Would Jasper National Park lose a marquee trail for want of a bridge? Well, it keeps happening. The Fortress Lake trail into Hamber Provincial Park has been cut off since 2014 because of a washed-out bridge over the Athabasca River. The Athabasca Pass trail, leading to a National Historic Site of Canada, has been nigh-unreachable since the winter of 2016 due to a lost bridge at Simon Creek.

This is normally when an author bemoans Parks Canada’s budget and suggests the reader somehow vote our way out of it. Yes, Parks Canada should have the money far more than other things all politicians treat as higher priorities, but they ain’t quite broke. Earlier this year they built a 113-metre suspension bridge above Logan Creek on the West Coast Trail. A safe existing route has received a spectacular upgrade that will save hikers from what was once a morass of ladders and a shorter, still-memorable suspension bridge. The contract was valued at $840,122.

Bridges can be built, when they’re a priority.

The Skyline Trail Death March

After two years of frustrated would-be backpacks in the Rocky Mountains1 2020 would be a winner. A half-dozen early mornings, scoring opening-day reservations for some of Canada’s most-coveted campsites.
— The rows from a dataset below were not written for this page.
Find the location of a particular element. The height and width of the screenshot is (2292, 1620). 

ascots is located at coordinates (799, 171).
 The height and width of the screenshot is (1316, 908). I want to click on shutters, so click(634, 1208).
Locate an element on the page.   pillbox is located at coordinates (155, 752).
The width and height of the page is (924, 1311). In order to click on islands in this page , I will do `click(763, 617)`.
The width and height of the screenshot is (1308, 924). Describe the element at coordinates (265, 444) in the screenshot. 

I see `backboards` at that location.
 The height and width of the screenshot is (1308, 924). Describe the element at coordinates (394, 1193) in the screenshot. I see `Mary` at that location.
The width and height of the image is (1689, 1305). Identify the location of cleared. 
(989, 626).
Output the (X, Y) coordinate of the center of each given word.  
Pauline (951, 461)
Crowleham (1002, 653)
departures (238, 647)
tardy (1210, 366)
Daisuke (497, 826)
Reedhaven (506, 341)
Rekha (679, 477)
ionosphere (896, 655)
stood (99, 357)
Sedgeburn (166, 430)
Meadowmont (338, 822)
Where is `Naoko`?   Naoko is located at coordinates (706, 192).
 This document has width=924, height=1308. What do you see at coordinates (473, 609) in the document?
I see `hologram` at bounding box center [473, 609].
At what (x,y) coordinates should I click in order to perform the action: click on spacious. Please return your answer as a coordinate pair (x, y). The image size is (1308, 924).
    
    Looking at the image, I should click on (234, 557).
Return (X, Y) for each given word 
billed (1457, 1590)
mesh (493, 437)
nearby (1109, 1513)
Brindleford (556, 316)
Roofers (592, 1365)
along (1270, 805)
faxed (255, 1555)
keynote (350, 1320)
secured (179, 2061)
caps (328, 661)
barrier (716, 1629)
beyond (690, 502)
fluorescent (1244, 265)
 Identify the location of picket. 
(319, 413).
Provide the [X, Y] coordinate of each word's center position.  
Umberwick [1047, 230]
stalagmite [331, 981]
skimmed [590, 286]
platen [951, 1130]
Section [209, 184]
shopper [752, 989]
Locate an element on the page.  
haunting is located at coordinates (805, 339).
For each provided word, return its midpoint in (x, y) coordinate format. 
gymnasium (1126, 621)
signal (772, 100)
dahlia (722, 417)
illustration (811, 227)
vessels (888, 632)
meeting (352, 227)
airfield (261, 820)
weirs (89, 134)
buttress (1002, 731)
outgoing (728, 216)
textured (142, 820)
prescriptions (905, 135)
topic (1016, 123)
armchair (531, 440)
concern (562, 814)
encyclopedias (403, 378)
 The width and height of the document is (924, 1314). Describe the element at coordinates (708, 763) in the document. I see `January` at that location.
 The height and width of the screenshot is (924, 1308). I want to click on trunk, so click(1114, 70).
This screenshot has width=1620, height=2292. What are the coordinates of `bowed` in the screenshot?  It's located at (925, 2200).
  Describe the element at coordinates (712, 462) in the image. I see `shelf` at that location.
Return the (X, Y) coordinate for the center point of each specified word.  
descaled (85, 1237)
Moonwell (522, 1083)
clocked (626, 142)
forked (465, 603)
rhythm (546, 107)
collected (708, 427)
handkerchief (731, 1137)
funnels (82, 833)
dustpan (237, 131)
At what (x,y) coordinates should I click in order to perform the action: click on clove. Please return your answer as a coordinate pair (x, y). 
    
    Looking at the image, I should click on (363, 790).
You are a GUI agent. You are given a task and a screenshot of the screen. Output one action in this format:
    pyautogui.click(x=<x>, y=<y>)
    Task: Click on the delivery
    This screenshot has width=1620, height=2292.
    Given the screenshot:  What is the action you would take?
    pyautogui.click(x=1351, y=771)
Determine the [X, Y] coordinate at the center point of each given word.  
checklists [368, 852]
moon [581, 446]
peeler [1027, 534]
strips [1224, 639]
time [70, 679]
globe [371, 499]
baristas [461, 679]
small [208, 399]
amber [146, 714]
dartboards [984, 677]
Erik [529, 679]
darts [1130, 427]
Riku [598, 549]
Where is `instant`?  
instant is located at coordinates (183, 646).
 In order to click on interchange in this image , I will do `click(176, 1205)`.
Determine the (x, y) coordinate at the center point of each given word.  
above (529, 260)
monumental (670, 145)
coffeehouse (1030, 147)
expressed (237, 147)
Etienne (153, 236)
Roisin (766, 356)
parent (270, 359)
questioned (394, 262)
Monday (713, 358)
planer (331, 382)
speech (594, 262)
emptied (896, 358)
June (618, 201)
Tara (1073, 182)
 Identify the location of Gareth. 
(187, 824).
Jasper frontcountry, Banff frontcountry, Jasper backcountry, Banff backcountry, provincial parks: processing and stress, HTTP 503s and duplicate credit card charges: all worth it to see great trails in peak season.

Take the train to Jasper, one night in the frontcountry, then two on the famous Skyline Trail. Bus to Banff, and three more nights up the Sunshine Village gondola, through the Assiniboine Pass, and down to the southeastern corner of Banff National Park via legendary Lake Magog. A trip worth the wait.

Then the virus came. VIA Rail, Canada’s passenger rail provider, suspended transcontinental service for the year. So I had to fly into Edmonton, with associated problems moving fuel and bear spray, and bus to Jasper on Sundog. This meant a needless night at Wapiti, watching elk and ordering pizza.

On the Banff side Sunshine Village announced they, including the gondola leading to Assiniboine Pass, would not open for the summer of 2020. So an already-long day would be lengthened by a sketchy cab ride and a boring uphill walk. Then, in July, the bombshell: a nice lady from Brewster called and said that due to “extreme low demand” their Jasper–Banff bus would not run until September at the earliest2.

It was disappointing but one cannot be angry at small businesses trying to survive in a time of panic. Every thwarted booking, every reservation canceled, was refunded promptly and without hassle. Everybody was very polite, and the reputation of the Rocky Mountains’ little transport companies and outfitters has only improved. But now I could either go to Banff and do Assiniboine Pass, or go to Jasper and do Skyline, but, with no connection between them, not both.

I chose Skyline. A mistake was made.